However, Akkoyun insisted Jackson was not the father. It would be years before inexpensive paternity tests could easily be found, so it was without proof that the two argued about Schoembs’ paternity when they ran into each other at family gatherings or in the city.

“We went back and forth about it for a long time, and finally I said, ‘OK, she’s not mine, I’m not going to fight you about it anymore,’” Jackson said. “By that time, I was married and had a son that’s just two months older than Jesse is. But I still would see her grandparents and her aunt from time to time and I would see Jesse, and I would always make little insinuations that I was her father.”

Jackson ended his military service in 1983, the year Schoembs was born, but remained in Germany for 18 more years as a civilian before returning to Vicksburg in 2001 to be with his ailing mother. He lost contact with this German family. He began working as an over-the-road truck driver, a job he still enjoys. Germany was still close to his heart, he said, but he didn’t really anticipate returning — until, that is, he got a call from his sister on Dec. 10.

“She said, ‘Your brother’s been trying to call you on the phone, something about the mayor and your daughter,’” Jackson said. “I just thought, ‘Oh no, what did Mary do,’ because I have a daughter in town named Mary.” 

When Jackson got his brother on the phone, he was asked to meet him in the parking lot where he worked. The reason was left vague, Jackson said. All he knew was it had something to do with his daughter. Unbeknownst to him, Schoembs and the television crew wanted to keep the reunion a surprise.

“I pulled up and there was a bunch of people standing in any empty parking lot and I’m thinking, ‘What’s going on here? This can’t be good,’” Jackson said. “I could see my brother, but I didn’t see Mary anywhere.”

Nervous and a bit scared, Schoembs said she hid behind her uncle as her father approached. Finally she stepped into view, stopping her father in his steps.

“He look at me say, ‘you’re not Mary!,’ and he look at me again and say, ‘I know you — you’re Jessica!,’” Schoembs recalled, again without a translator. “The feeling was… there’s no words for it. And he come up to me and hug me, and I’m crying and crying.” 

“When she finally stuck her head out from behind my brother I just thought, ‘Oh, my God. It’s her,’” Jackson said.

Shocked?

“Of course, I was. I was just gone,” he said. “Even to this minute I am still in total awe. Because, for me, it’s really been 24 years. To find out after 24 years what I knew to be true all along: it’s about as heartwarming a feeling as you can have.”

Data under study:
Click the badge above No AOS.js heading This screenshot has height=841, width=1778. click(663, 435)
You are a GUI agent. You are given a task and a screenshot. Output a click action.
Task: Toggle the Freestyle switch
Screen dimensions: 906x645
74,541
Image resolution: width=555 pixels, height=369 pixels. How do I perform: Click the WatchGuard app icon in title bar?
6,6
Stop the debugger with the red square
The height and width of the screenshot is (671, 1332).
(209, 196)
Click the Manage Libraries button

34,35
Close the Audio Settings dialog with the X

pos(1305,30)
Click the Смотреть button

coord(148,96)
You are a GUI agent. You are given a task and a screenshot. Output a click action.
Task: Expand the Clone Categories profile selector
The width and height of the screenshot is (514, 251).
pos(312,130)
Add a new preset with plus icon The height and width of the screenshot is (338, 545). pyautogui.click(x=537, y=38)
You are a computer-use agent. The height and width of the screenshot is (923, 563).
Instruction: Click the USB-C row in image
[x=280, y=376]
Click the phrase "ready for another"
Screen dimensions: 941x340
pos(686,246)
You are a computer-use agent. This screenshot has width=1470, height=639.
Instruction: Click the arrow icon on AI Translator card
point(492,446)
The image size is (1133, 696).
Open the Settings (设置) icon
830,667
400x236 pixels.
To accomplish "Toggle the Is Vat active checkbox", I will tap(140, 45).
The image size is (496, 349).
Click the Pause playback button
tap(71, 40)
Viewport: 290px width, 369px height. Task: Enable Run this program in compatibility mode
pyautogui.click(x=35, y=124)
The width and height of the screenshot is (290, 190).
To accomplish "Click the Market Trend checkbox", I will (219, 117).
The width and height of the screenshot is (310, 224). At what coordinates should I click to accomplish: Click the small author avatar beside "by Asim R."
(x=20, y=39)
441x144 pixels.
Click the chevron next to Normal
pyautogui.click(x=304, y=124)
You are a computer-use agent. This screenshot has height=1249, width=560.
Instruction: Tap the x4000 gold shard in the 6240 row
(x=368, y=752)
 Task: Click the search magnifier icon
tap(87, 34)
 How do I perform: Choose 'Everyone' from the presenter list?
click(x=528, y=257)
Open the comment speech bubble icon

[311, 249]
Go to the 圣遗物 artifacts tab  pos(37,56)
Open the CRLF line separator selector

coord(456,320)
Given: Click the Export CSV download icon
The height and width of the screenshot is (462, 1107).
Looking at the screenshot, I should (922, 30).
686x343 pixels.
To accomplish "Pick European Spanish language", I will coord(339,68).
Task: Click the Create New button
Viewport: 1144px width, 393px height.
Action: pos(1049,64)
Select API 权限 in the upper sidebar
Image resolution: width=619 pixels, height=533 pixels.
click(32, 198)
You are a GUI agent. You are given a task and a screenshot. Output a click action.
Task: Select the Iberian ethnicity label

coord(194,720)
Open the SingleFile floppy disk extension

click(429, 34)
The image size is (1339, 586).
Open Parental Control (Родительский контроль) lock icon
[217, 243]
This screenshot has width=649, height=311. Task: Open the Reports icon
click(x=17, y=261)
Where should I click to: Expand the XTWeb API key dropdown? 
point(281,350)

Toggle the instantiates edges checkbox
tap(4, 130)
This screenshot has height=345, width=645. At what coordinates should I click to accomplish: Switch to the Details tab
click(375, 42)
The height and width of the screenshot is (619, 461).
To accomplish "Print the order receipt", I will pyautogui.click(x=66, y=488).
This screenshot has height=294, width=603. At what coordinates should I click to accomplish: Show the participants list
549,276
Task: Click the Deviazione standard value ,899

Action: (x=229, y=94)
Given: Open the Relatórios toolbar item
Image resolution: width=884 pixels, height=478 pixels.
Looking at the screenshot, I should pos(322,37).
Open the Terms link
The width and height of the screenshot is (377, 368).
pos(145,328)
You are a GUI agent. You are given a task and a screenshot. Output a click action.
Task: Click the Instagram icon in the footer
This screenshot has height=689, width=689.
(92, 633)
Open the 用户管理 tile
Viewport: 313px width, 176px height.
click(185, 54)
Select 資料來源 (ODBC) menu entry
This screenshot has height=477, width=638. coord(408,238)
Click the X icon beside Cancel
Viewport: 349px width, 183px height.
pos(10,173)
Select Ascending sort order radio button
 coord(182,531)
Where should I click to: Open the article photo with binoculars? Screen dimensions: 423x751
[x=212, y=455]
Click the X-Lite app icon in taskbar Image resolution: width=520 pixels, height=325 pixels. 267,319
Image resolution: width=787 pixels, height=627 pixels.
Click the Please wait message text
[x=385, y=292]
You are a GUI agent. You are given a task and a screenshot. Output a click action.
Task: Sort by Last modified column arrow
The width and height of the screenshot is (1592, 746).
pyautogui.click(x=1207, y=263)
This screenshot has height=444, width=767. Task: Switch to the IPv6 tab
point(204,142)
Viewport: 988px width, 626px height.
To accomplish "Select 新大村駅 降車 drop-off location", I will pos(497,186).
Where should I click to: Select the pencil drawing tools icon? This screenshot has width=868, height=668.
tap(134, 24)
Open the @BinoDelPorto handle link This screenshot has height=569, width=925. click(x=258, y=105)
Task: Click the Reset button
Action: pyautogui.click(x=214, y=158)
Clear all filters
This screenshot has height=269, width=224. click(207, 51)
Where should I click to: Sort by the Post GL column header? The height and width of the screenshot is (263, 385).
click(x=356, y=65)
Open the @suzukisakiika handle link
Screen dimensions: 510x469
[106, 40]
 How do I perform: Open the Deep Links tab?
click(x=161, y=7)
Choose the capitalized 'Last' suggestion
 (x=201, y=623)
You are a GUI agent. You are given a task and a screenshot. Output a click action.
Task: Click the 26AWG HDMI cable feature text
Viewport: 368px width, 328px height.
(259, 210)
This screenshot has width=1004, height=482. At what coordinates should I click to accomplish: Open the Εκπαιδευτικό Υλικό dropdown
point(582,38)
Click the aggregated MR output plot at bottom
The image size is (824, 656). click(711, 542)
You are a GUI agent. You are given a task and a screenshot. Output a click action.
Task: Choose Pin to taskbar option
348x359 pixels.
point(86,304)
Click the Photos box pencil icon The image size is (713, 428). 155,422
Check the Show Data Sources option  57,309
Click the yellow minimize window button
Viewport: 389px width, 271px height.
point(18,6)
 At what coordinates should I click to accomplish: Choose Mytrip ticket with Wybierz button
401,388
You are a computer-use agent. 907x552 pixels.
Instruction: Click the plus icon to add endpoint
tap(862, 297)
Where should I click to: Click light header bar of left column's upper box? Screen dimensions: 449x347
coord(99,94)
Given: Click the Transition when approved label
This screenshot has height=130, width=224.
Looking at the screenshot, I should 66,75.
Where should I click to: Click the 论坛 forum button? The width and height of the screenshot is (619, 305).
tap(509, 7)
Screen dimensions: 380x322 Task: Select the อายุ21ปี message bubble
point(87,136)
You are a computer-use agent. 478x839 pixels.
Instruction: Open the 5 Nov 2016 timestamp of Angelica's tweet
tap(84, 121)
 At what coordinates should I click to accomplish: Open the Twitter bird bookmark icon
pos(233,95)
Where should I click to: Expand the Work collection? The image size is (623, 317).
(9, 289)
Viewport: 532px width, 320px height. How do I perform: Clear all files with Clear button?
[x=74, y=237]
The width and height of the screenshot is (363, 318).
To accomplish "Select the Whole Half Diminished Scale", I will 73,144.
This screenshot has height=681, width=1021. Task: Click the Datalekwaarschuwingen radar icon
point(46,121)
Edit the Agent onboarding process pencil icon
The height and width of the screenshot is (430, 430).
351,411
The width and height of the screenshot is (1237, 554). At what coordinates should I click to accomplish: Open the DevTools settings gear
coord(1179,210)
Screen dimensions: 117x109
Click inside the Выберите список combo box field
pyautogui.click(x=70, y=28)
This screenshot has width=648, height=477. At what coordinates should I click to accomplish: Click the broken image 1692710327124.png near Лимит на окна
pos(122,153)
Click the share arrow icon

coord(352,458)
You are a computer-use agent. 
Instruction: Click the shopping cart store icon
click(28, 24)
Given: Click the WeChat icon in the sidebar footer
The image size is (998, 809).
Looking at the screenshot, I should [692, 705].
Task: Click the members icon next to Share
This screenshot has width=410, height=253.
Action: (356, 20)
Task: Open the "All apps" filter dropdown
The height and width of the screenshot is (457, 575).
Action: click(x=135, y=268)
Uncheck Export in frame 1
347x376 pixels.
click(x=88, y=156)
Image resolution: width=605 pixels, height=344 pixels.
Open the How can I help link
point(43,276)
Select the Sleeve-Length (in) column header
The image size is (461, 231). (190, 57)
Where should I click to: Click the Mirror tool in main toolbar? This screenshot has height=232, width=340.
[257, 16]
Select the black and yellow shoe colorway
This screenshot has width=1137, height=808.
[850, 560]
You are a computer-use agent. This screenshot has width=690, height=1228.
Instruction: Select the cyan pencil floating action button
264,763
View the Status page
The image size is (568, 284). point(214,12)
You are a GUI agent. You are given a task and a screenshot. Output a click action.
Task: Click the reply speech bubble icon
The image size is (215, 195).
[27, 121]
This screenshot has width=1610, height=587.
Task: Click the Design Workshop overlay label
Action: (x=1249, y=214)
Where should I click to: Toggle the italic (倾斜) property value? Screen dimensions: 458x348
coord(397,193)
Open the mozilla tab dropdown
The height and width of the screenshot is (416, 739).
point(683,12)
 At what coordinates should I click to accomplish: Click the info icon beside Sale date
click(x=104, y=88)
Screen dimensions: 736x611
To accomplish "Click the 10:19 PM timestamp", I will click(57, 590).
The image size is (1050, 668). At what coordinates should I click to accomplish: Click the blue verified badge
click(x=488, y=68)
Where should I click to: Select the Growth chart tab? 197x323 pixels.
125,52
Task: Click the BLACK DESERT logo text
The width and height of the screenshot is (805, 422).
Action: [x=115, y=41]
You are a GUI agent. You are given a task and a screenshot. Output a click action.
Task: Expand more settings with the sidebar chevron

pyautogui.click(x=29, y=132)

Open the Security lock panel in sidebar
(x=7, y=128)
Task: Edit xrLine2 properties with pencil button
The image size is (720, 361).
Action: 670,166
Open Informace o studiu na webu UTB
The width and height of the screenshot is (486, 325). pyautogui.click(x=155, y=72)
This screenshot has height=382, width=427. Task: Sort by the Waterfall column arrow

Task instructions:
Pick up the account of Jackson's reunion with his daughter, Jessica Schoembs, and continue it after its final sentence. The data that accompany this account were drawn from a separate source.

Result:
Still, as with any father-daughter reunion that spans more than two decades, some of the emotions are bound to be bittersweet.

“I have a stone in my heart, because when I was small I was never allowed to be a child. Never,” Schoembs said. “My mother was sick and my aunts and uncles were never there for me, so I was alone. Meeting my father, though, I don’t feel alone now.”  

“There’s a lot of questions, there’s a lot of things I found out that hurt my heart,” Jackson said, “because I wasn’t able to be there to help her through the things that her father should have been there to help her through. But there’s one thing she found out about me: I hang on my kids. That’s why I’m putting all my energy right now into figuring out a way to get our entire family together. Me and my other daughter in Portland have already been talking about how we’re going to put it all together.”

Aside from Schoembs, Jackson has eight children, including three daughters in Germany and two others in Portland, Ore., and Houston. He has nine siblings and a “huge” extended family, some of whom Schoembs was able to meet at a reunion barbecue during her stay in Vicksburg. Schoembs and the film crew flew back to Germany on Dec. 15, but in the five days they spent in Vicksburg the reunited father and daughter were able to do a lot of catching up and planning for the future.

Schoembs said she hopes to bring her four children, ages 19 months to 7 years, to Vicksburg next summer to meet their grandfather for the first time — or the second time if Jackson gets to Germany first.

“I have already started to make plans to take a vacation back to Europe,” Jackson said. “I have to. I have grandkids I’ve never seen. There’s brothers and sisters and grandkids who have never met each other. There’s more reunions to make.”